Record and document retention (document disposition) has become a serious problem for both organizations and individuals since most documents now created are digital. Digital documents offer both problems and advantages. Digital documents are easily versioned, copied and disseminated. Thus, there can be several similar copies or versions of important or relevant documents in many locations. Document or record disposition can be applied to or is needed by individuals, organizations and domains (such as law, science, policy, etc.) for effective information management over long periods of time. This problem is of epic proportions and is becoming a major problem in organizations and for individuals throughout the world where effective record disposition is either required by law or by the organization or by practical limitations in systems.
This exploratory project investigates possible automatic document disposition methods based on algorithms for text inspection, mining, and search.

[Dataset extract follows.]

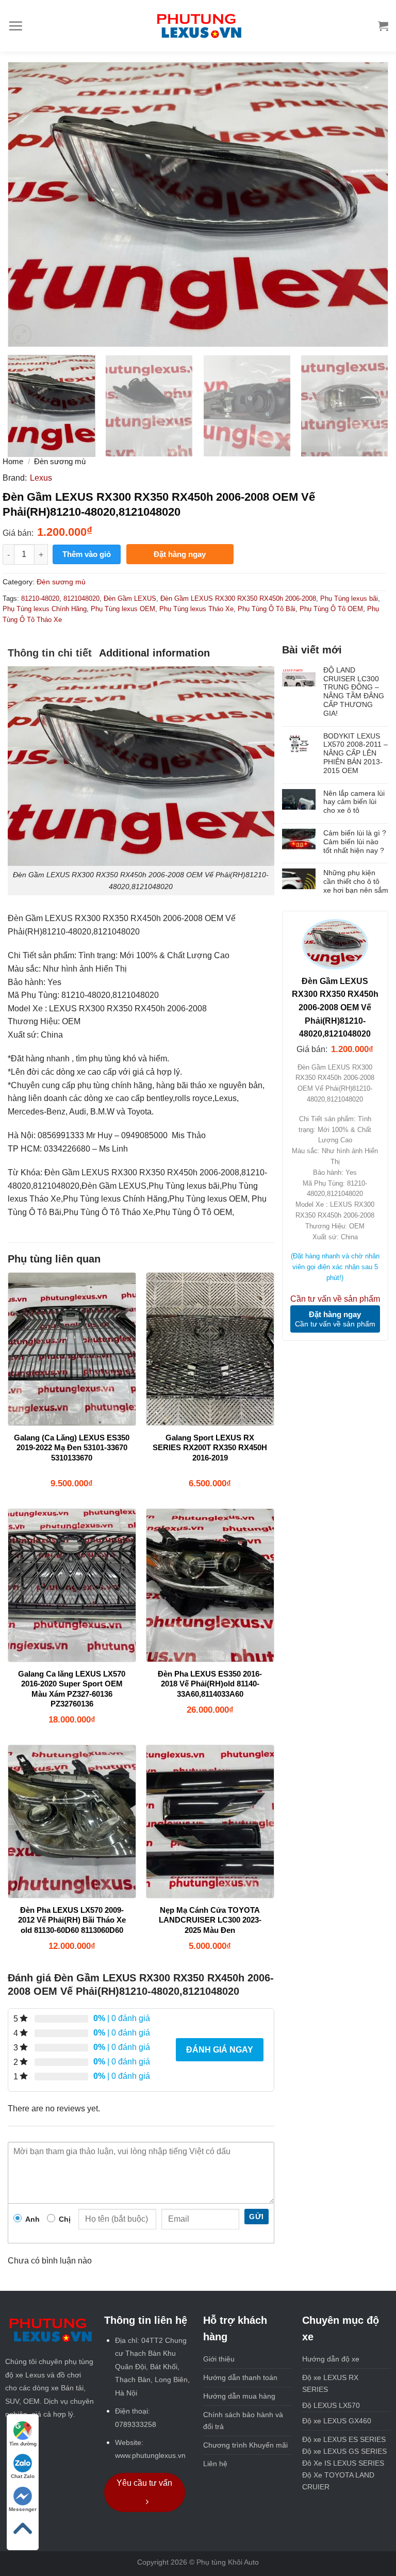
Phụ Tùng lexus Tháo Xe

The challenges lie in finding scalable, adaptable algorithms that can be used in several if not all application domains. In addition, variability in users presents many problems. A disposition method or procedure may vary depending on the user, organization and domain (e.g., law, health records, etc.). The approach explored in this project applies and extends machine learning methods to these problems since these methods adapt to variability in data, areas and domains. Using such approaches, automated disposition methods can be readily applied to these different areas such as science, email and legal records. This research lays the groundwork for adaptive methods for a variety of domains in terms of applicability, performance and scalability. this proof-of-concept project initially focuses on the Enron email data set that is publicly available and is be used to demonstrate the feasibility of the approach since email can be considered a special case of document disposition. If successful, other disposition domains such as science and government data will be explored. This work will show the viability of developing and applying machine learning methods to an important and diverse problem domain.
The results from this exploratory project together with insights gathered from methods used in large scale document search are expected to yield understanding as to how we can better manage our digital past and the rapidly expanding digital future. The results are expected to introduce this important problem to other researchers and document disposition professionals and lead to collaborations with industry. Data and research results will be made available through a publicly available website (http://clgiles.ist.psu.edu/disposeseer/) and research papers will be published and presented in appropriate venues. The project provides research experience for graduate and undergraduate students.